Work to be completed: Of the lines below, reproduce exactly those from the line containing "700x450 pixels. At" to the end, including both the first and the last.

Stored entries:

***

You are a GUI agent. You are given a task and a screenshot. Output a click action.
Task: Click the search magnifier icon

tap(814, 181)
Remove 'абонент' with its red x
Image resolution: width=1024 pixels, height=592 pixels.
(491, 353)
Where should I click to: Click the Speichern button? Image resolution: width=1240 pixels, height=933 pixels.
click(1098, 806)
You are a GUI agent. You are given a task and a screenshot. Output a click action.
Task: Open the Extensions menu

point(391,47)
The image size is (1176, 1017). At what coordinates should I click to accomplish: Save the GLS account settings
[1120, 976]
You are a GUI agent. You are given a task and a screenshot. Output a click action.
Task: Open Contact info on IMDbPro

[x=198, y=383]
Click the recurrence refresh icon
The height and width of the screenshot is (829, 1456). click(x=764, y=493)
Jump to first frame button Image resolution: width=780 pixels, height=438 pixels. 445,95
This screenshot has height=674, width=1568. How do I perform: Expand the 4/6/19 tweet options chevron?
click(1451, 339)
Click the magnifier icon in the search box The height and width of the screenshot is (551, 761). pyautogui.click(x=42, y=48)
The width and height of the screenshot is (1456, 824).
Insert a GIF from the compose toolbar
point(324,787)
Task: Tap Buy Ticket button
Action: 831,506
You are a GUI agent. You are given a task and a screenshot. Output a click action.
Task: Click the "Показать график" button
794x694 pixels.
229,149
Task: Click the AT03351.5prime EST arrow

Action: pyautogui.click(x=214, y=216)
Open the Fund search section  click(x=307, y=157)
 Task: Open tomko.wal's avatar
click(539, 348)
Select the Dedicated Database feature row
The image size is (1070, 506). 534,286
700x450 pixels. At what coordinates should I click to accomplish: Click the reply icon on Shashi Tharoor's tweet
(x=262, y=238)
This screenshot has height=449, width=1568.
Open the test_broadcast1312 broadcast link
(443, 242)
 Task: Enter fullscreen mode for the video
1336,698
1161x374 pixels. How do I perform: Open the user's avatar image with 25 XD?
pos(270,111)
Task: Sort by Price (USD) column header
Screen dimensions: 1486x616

***

Output for this task:
700x450 pixels. At what coordinates should I click to accomplish: Click the reply icon on Shashi Tharoor's tweet
(x=262, y=238)
This screenshot has height=449, width=1568.
Open the test_broadcast1312 broadcast link
(443, 242)
 Task: Enter fullscreen mode for the video
1336,698
1161x374 pixels. How do I perform: Open the user's avatar image with 25 XD?
pos(270,111)
Task: Sort by Price (USD) column header
Screen dimensions: 1486x616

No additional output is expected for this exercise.